A minimal-complexity light-sheet microscope maps network activity in 3D neuronal systems

Abstract

In vitro systems mimicking brain regions, brain organoids, are revolutionizing the neuroscience field. However, characterization of their electrical activity has remained a challenge as it requires readout at millisecond timescale in 3D at single-neuron resolution. While custom-built microscopes used with genetically encoded sensors are now opening this door, a full 3D characterization of organoid neural activity has not been performed yet, limited by the combined complexity of the optical and the biological system. Here, we introduce an accessible minimalistic light-sheet microscope to the neuroscience community. Designed as an add-on to a standard inverted microscope it can be assembled within one day. In contrast to existing simplistic setups, our platform is suited to record volumetric calcium traces. We successfully extracted 4D calcium traces at high temporal resolution by using a lightweight piezo stage to allow for 5 Hz volumetric scanning combined with a processing pipeline for true 3D neuronal trace segmentation. As a proof of principle, we created a 3D connectivity map of a stem cell derived neuron spheroid by imaging its activity. Our fast, low complexity setup empowers researchers to study the formation of neuronal networks in vitro for fundamental and neurodegeneration research.

Figure 1

A minimal complexity light-sheet microscope enables fast volumetric imaging of neuronal signals. (a) Workflow for the extraction of 3D neuron signals. Temporal segmentation of neuron traces becomes possible via a custom pre-processing pipeline in combination with recent 3D neuron analysis software. (b,c) The light-sheet module as an add-on to a standard inverted microscope. Volumetric imaging at single neuron resolution is achieved by movement of the sample along the optical axis using a high-speed piezo-stage (10 ms per plane or 5 volumes/s with 20 planes/volume). (d,e) Light-sheet optical path. The optical beam, delivered via a fiber, is split via a cube beam splitter and directed to the sample by right-angle prisms (M). A static planar light-sheet is created by focusing the beam via a cylindrical lens (L0) at the back focal plane of an aspherical lens (L1).

Figure 2

A simplistic light-sheet microscope with sub-cellular resolution. (a–c) Characterization of the light-sheet parameters. (a) The light-sheet propagates along the x-axis as an elliptical Gaussian beam characterized by its thickness 2 $w_0$, its Rayleigh length $x_R$ and its width 2 $w_y$. The parameters were determined by imaging the transversal illumination profiles. (b). Parameters $w_0$ and $x_R$ are quantified by fitting a hyperbolic function (black line) to the measurements $w(z)$. The light-sheet thickness remains well below 10 microns, allowing optical sectioning of the sample.
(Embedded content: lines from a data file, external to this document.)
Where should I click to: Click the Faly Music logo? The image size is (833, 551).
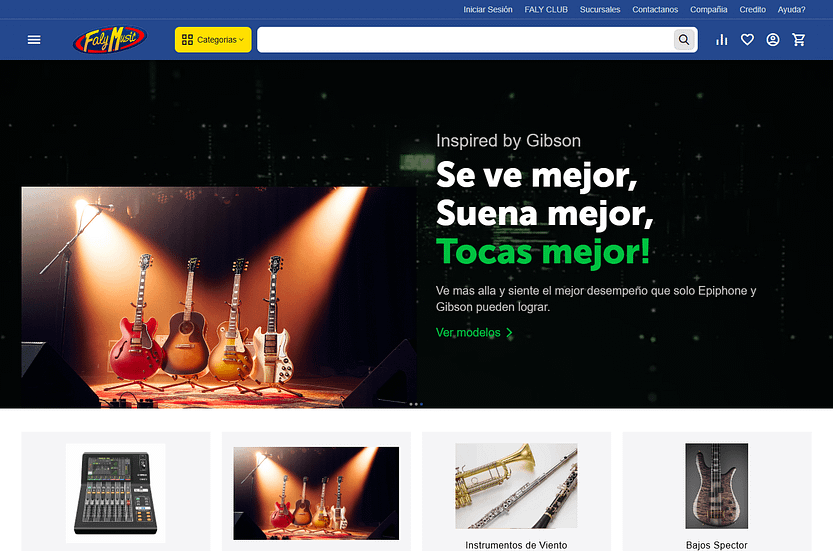pos(110,40)
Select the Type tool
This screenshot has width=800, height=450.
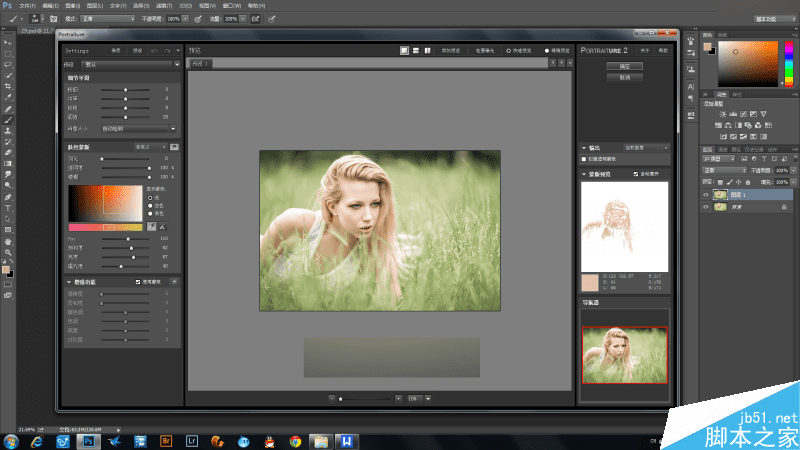coord(9,207)
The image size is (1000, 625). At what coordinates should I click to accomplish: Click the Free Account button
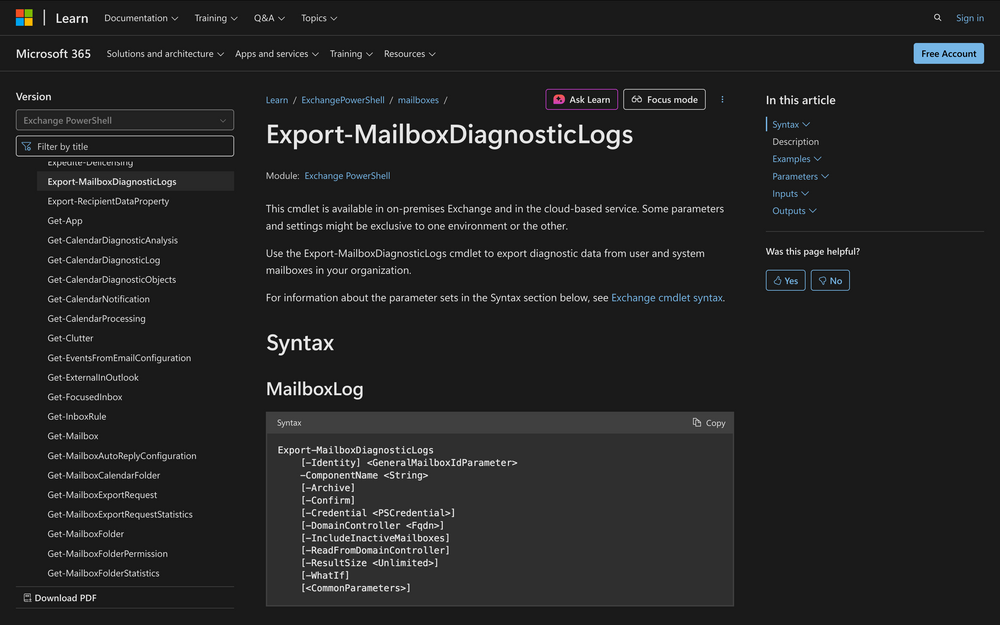pyautogui.click(x=948, y=53)
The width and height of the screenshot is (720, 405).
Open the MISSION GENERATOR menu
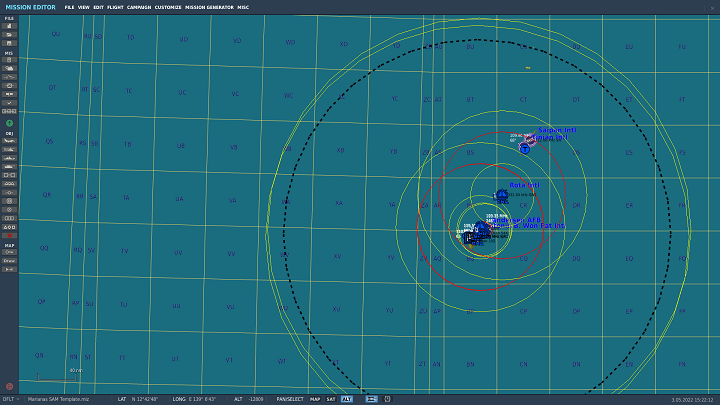(x=208, y=7)
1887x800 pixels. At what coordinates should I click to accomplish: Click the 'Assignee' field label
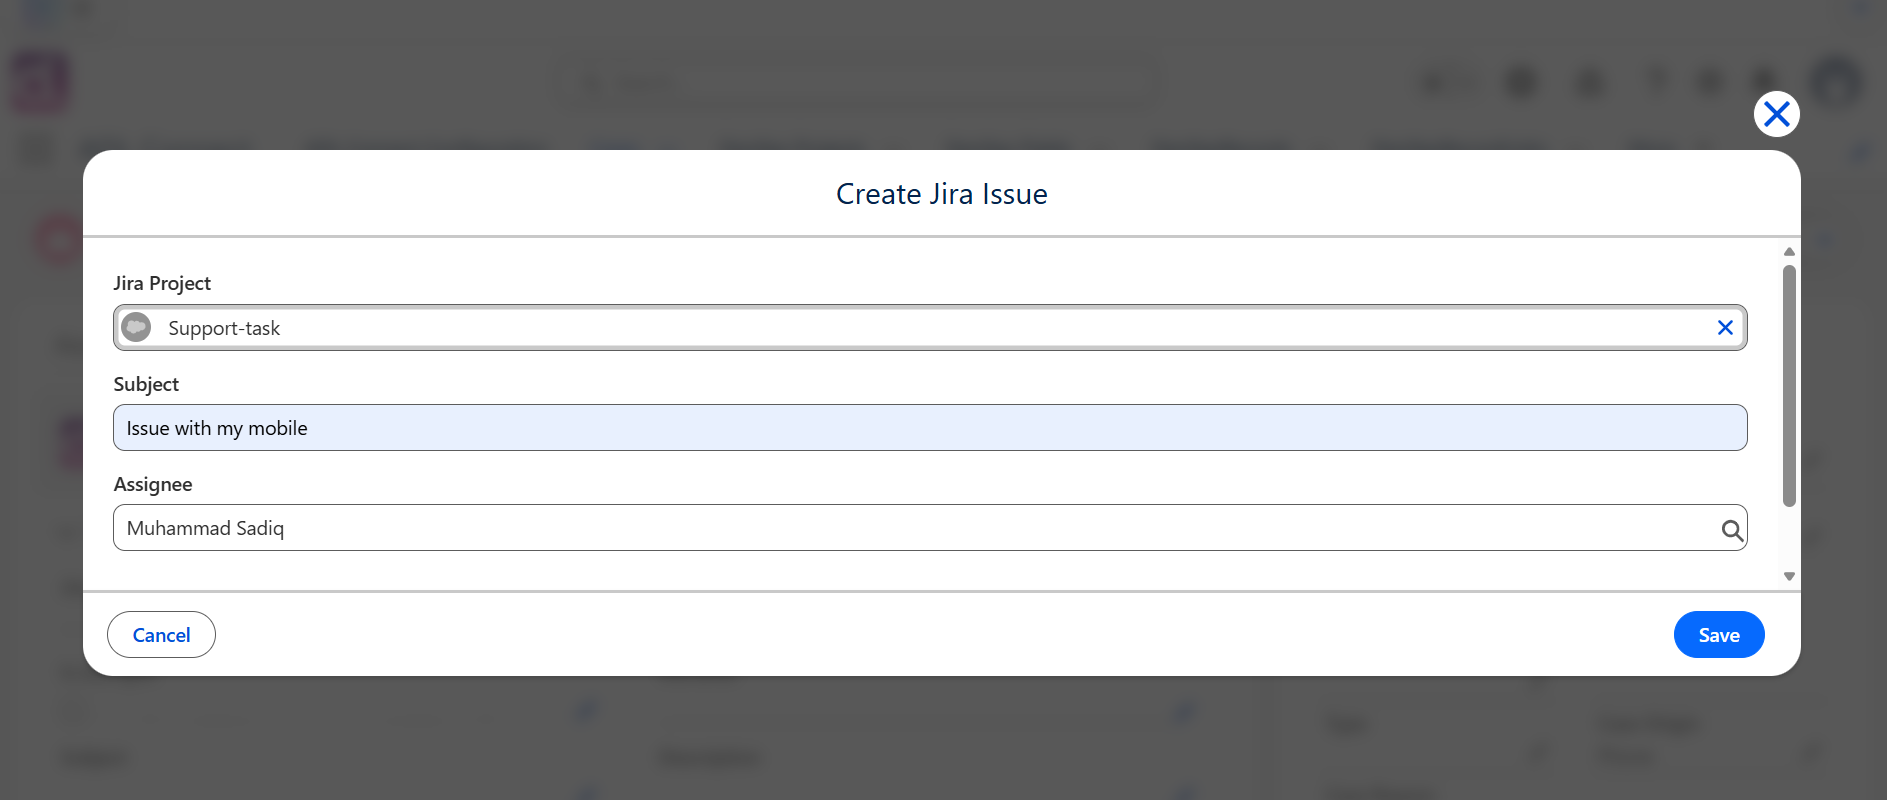click(153, 484)
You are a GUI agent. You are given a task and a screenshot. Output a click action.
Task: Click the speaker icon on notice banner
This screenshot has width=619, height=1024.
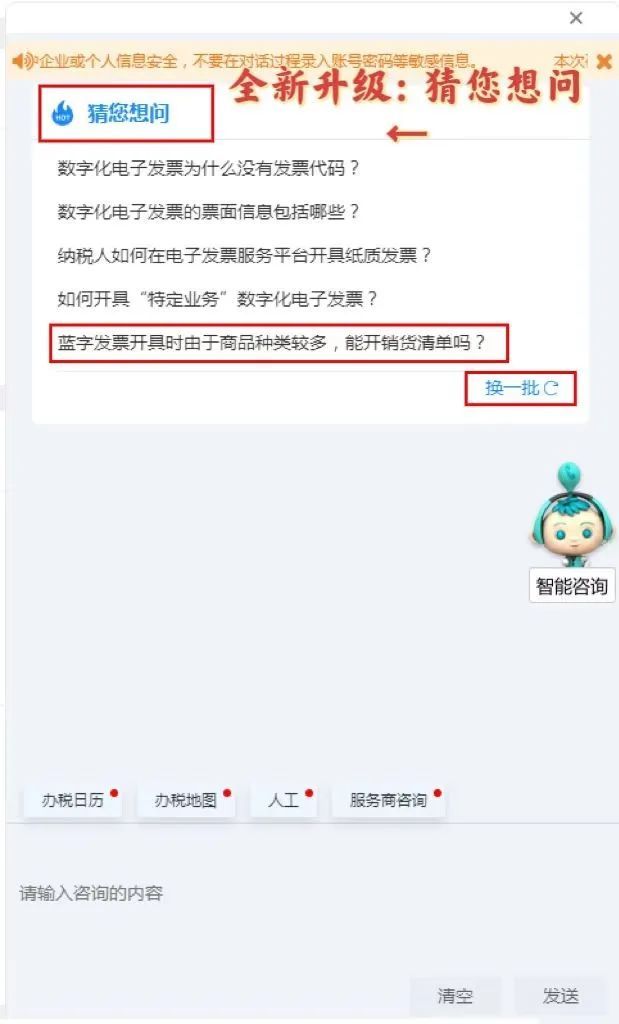click(24, 62)
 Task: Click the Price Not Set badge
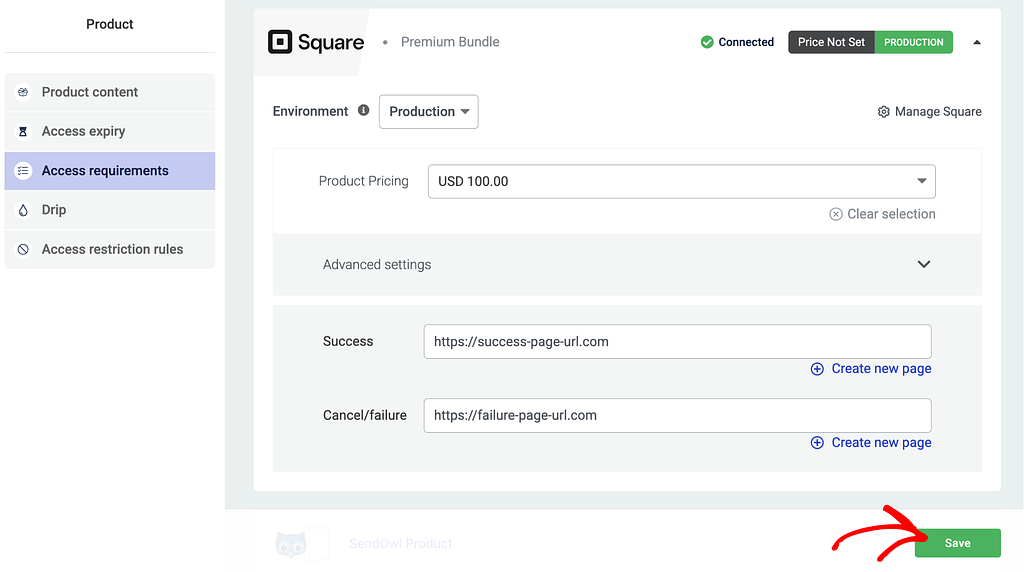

Multicolour imaging is possible as the Rayleigh length is comparable to the chromatic shift (c). (d–e) Quantification of the 3D resolution. The PSF was measured by imaging gel-embedded fluorescent beads. (e) Values displayed in the table are mean $1/e$ radius (${\sigma }_{x,y,z}$) for profiles along the three axes with standard deviation measured for multiple beads for two objective lenses using the 561 nm laser. Scale bars: 25 μm (a), 1 μm (d). Number of measurements n = 6 (20x; c,e); n = 12 (40x,xy; e), n = 7 (40x,z;e).

Figure 3

Confocal microscopy images of cryo-sections of the stem cell derived neuron culture. The presence of Nestin (a) and SOX2 (b) within rosette-like structures are signatures for neural progenitors (SOX2) and neuroepithelial cells (Nestin), respectively^–. Both cell-specific markers are present in neurosphere cultures^, as well as retinal neurospheres. (c) Class 3 ß-tubulin (TUBB3) binds microtubules in neurons and is also present in neurospheres^,. Scale bar: 50 μm.

Figure 4

Processing pipeline to extract neuronal signals. To remove the fluorescent background in a first step, the sample is bleach-corrected and spatially filtered via a Fourier filter. Neuronal traces are extracted in 3D using CaImAn. In a final step, neurons are filtered by volume and the temporal traces are filtered according to their variance (see “ Methods” section).

Figure 5

Quantification of neuronal responses in 3D neuron cultures. (a) 3D lightsheet image of a single timepoint (R-GECO1.0 calcium sensor, raw data). (a’) Same image after the processing pipeline. Only active neurons remain in the observation volume. (b) Individually normalized calcium traces. The vertical offset serves display purposes. (c) A Spearman rank correlation matrix between any pair of active neurons was constructed using the raw fluorescence traces, ordered according to their distance from the centre of mass (COM). R represents the correlation coefficient value between each pair traces. (d) 3D functional connectivity map. Edges are coloured corresponding the R-value of the connection. Only strongest connections with |R|> 0.8 are kept. Nodes' s size is degree-coded. The red dot represents the COM. Color bar scaling (a.u.): 1584–3778 (a), 0.44–0.64 (a’). Scale bar: 50 $\mu$m (a).